■ WHAT IS EXPECTED: Retyping should cover only the lines from the one containing "Task: Click Projected balance value $3,405.00" through the final line of the records, with pictures omitted.

■ GIVEN RECORDS:
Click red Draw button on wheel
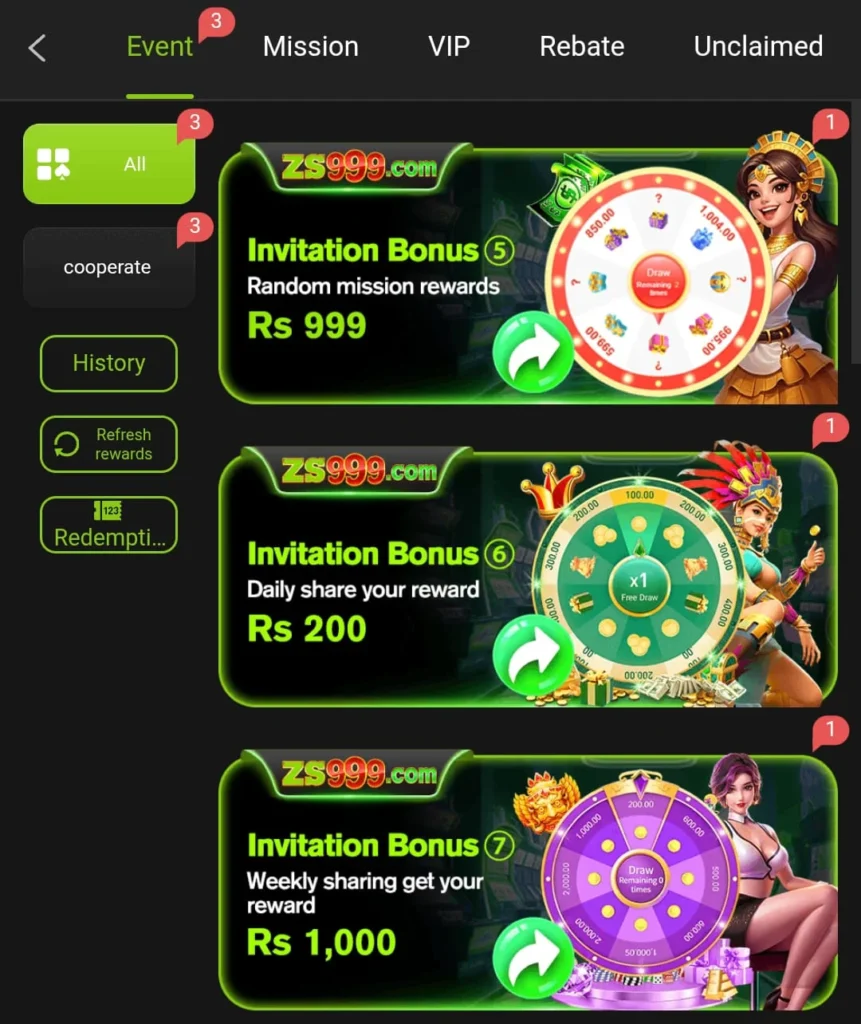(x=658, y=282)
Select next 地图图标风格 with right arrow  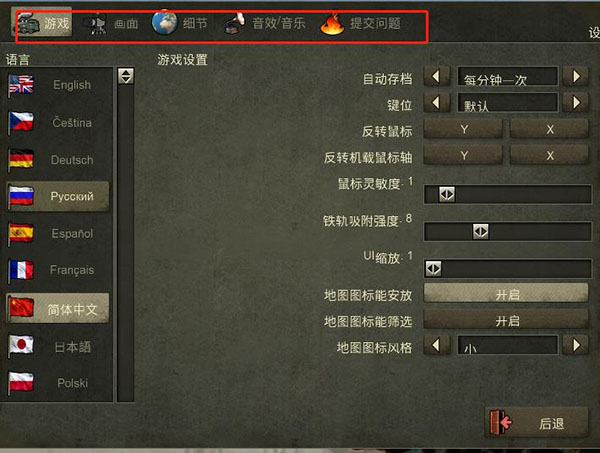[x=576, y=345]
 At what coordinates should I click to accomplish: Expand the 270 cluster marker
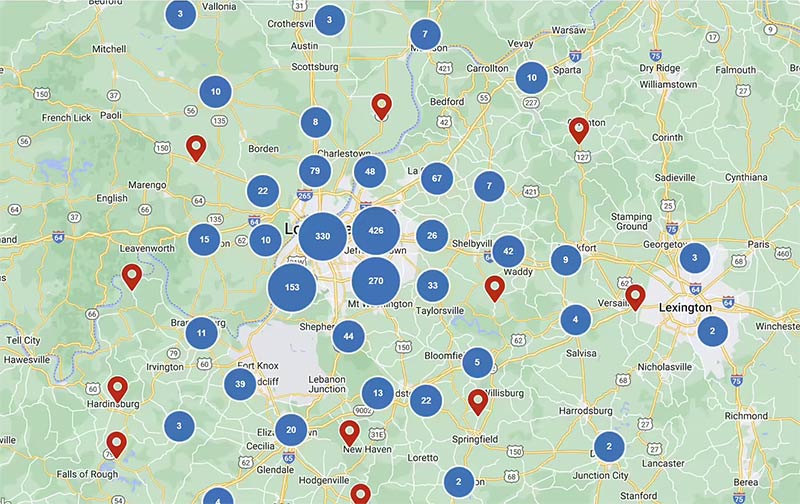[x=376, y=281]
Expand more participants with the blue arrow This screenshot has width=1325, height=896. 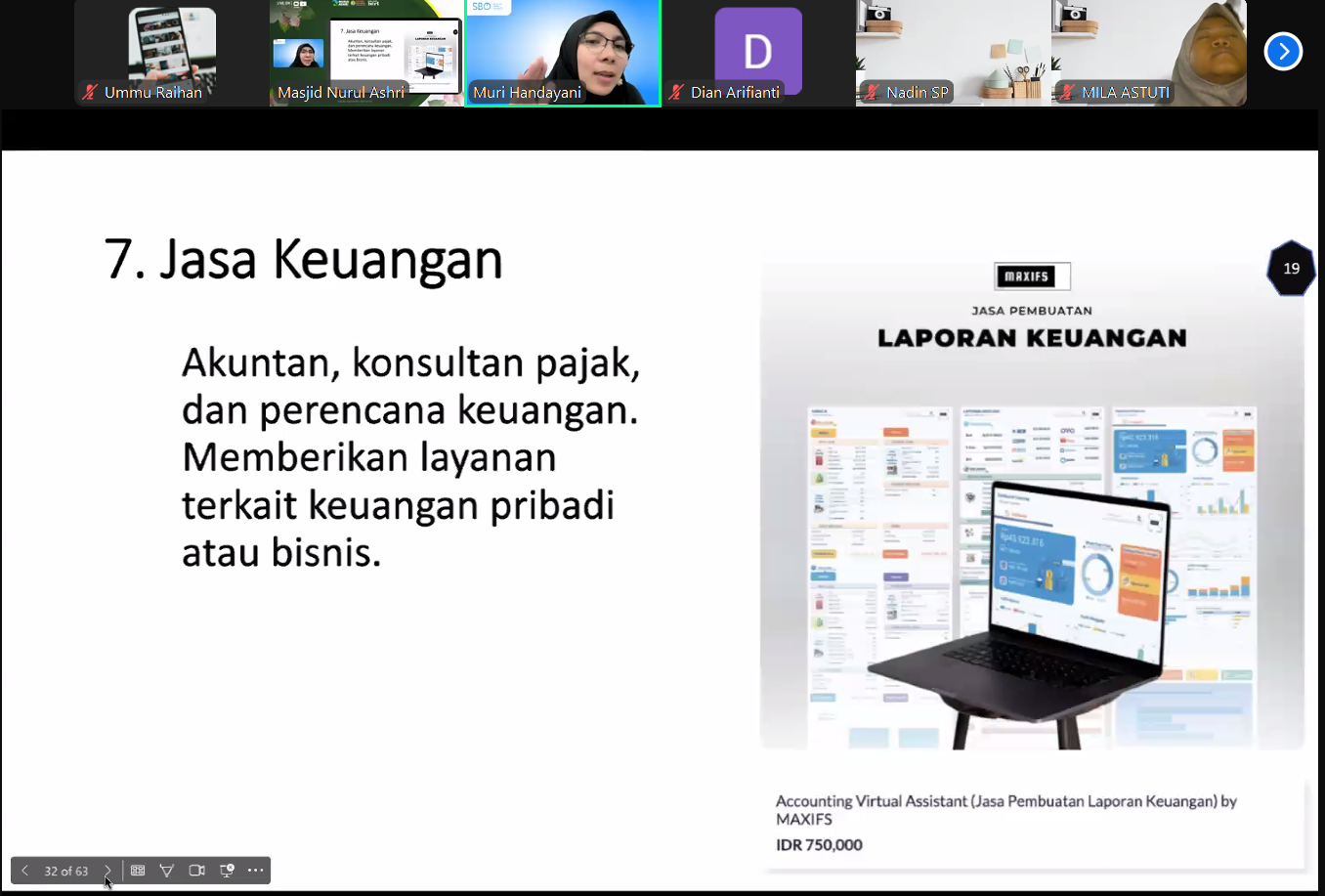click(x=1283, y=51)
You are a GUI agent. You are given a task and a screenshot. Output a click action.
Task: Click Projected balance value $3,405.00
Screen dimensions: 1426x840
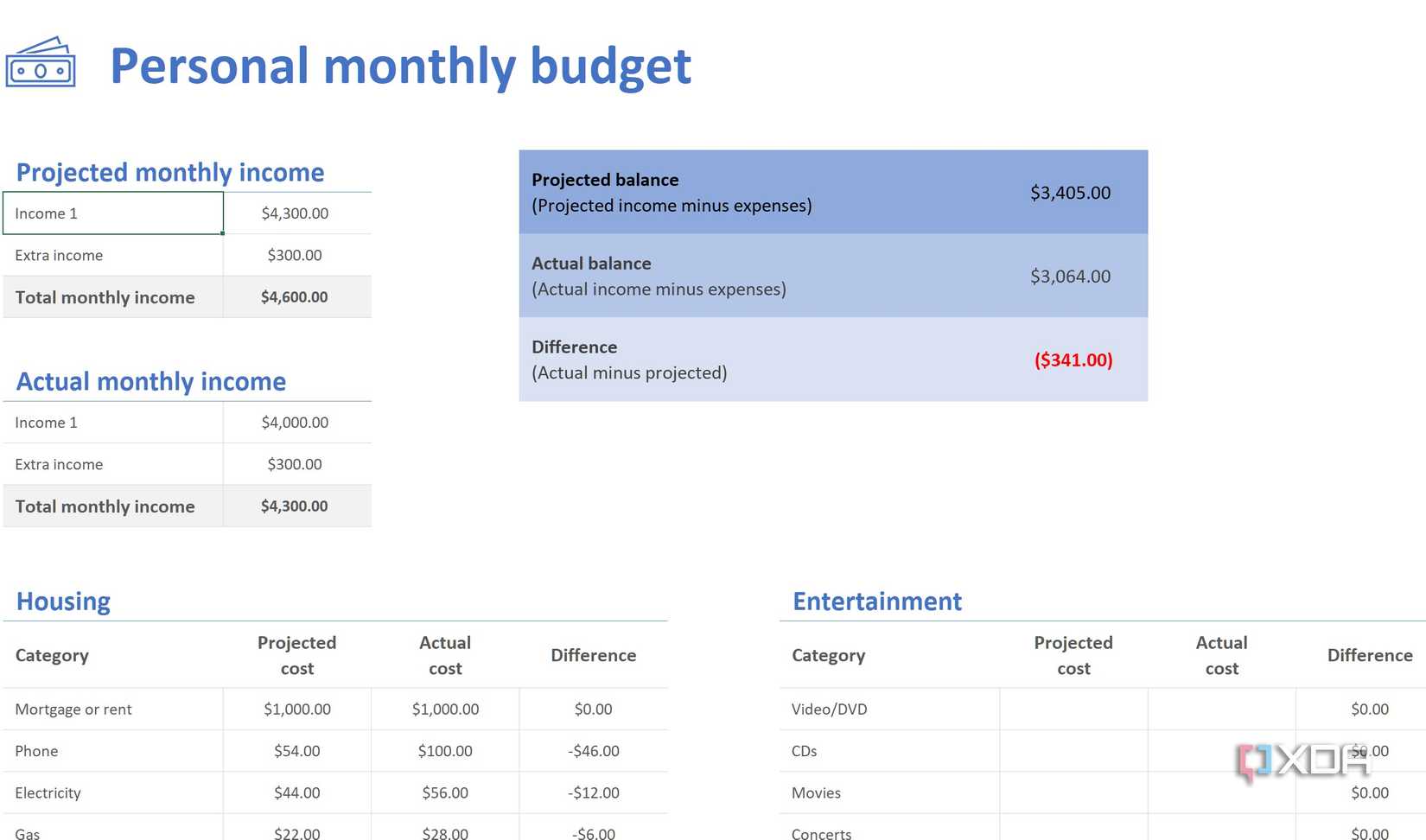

■ THE ANSWER:
Task: Click Projected balance value $3,405.00
Screen dimensions: 1426x840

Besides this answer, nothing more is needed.